Well we made it through October 29 without a hurricane or snowstorm! In fact, yesterday had some of the nicest late October weather you’ll ever see. We’re all for the quiet of late, however for central and northern areas of the state, based on 119 years of historical weather records, this is destined to be about the 5th driest. Even in the south, with the exception of the persistent nor’easter earlier in the month, conditions have been on the dry side. While there are no immediate drought concerns, our recommendation to the National Drought Monitor has been accepted and about half the state is ranked as “abnormally dry” (D0) on this valuable “map by committee” weekly product.
Despite the frequent daily goose eggs, we are so grateful to continue to hear from over 150 of you each day.

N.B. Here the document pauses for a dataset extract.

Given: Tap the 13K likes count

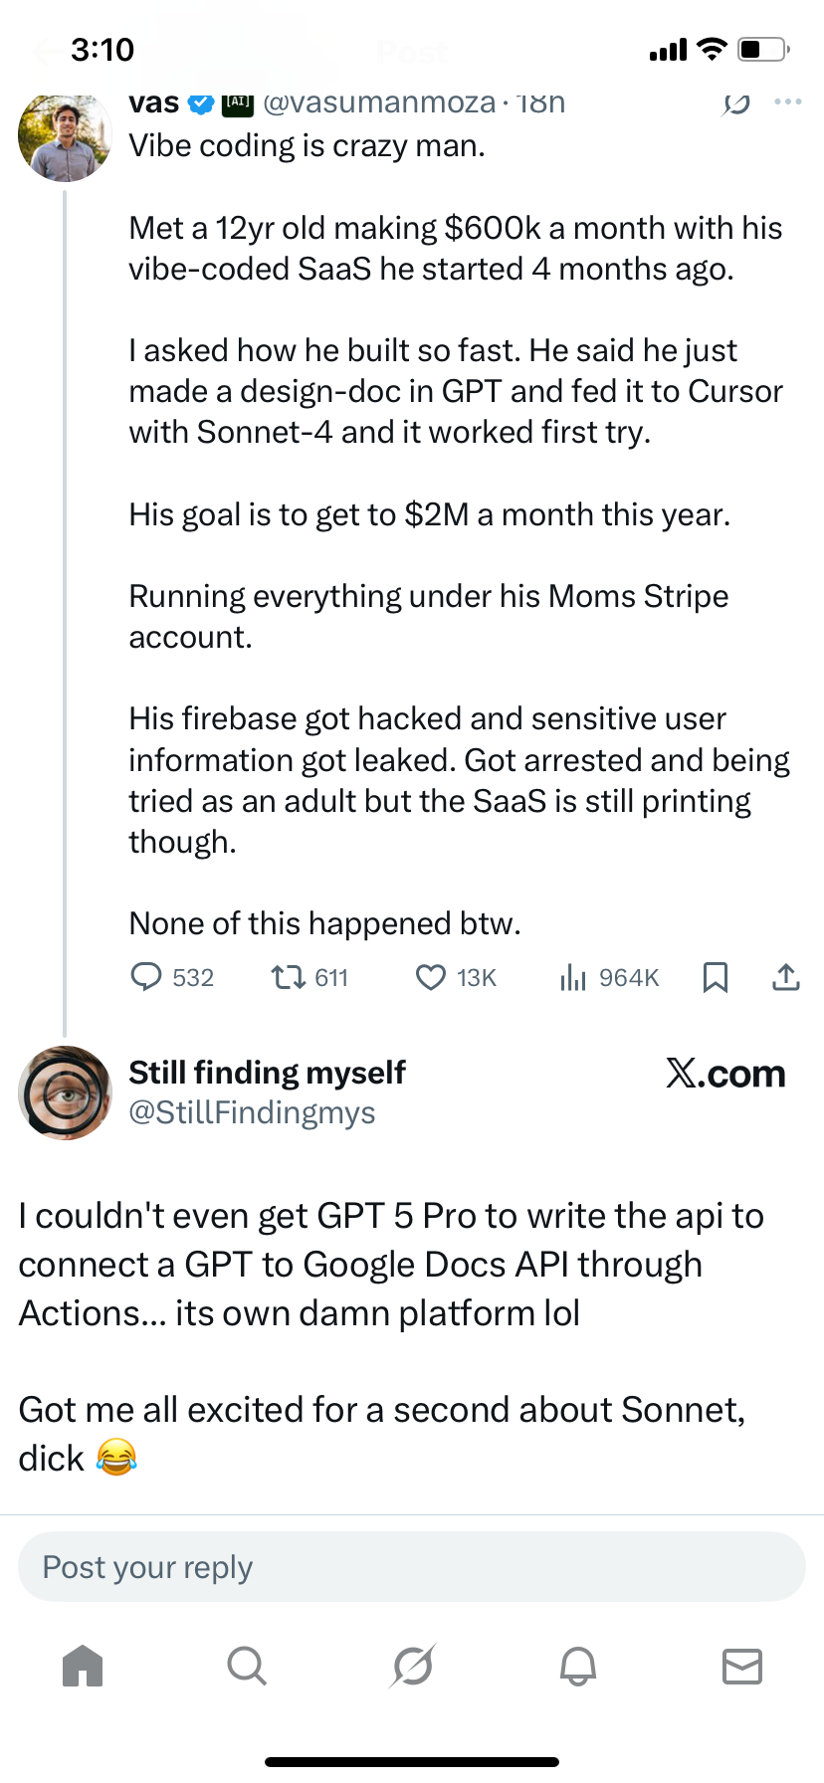Looking at the screenshot, I should click(477, 978).
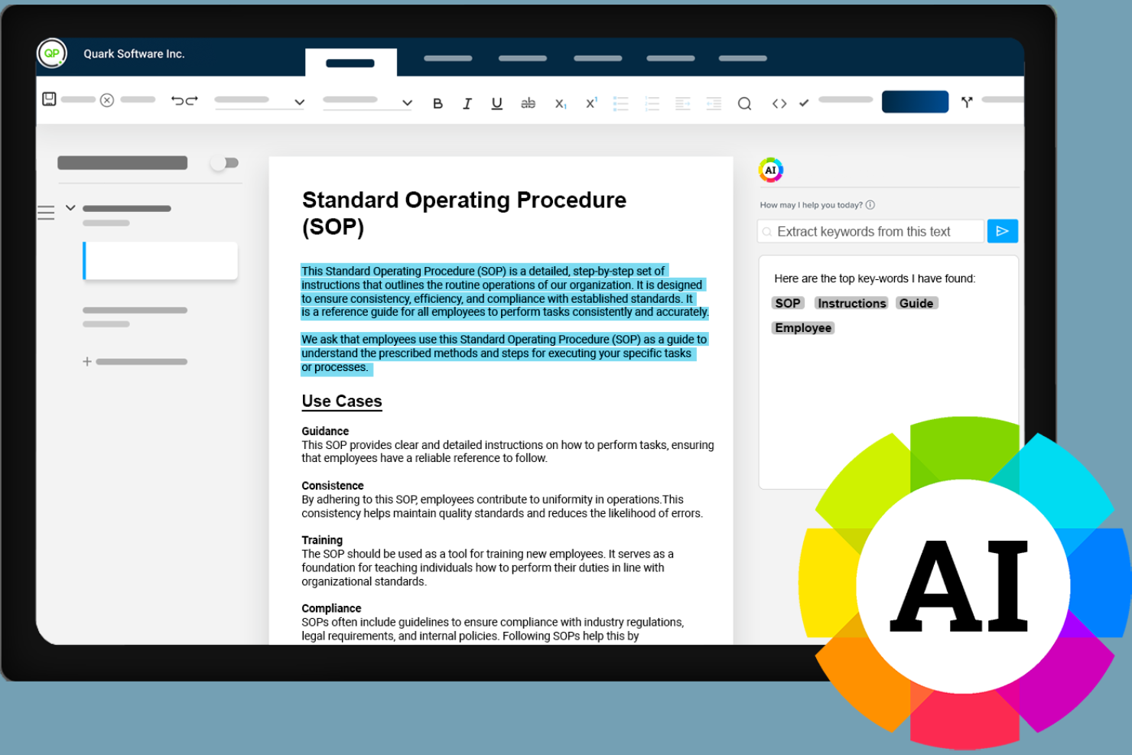This screenshot has width=1132, height=755.
Task: Toggle italic text formatting
Action: [x=467, y=103]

Numbers jump to well over 200 on rainy days, which is just tremendous. For those who might miss reporting on dry days, it is never too late to visit the CoCoRaHS site and fill in those missing days where you know that no precipitation fell. You can accomplish this by visiting the monthly zeros report form. While we hope that beneficial rain will soon return, when NJ begins to dry out we are always left wondering if this might be the beginning of a drought (we’ve not had a major one in over a decade…..though it never is correct to say that one is “overdue”). In such circumstances it is more important than ever to report zeros, as CoCoRaHS observations are utilized in assessing drought conditions, in making water resource decisions, and in evaluating agricultural drought insurance claims. So if you have a few minutes right now or tomorrow, please see if you can add any missing zeros from earlier this month. Please only do so if you are certain of the observation being a dry one, but I bet there are some “holes” you could fill in.
On one other note, while we didn’t see any snow flakes flying in October this year, you can bet that we’ll see some in November or shortly thereafter. This is a good time to find your snow board and perhaps put a fresh coat of white paint on it. Also, remember that the CoCoRaHS website has an excellent tutorial on snow measurement where you might wish to head for a refresher course! Finally, with colder weather on the horizon don’t forget to keep an eye on the inner cylinder of your gauge and consider removing it for the cold season to avoid freezing damage and to best collect snowfall.
As always, our gratitude for your terrific contributions!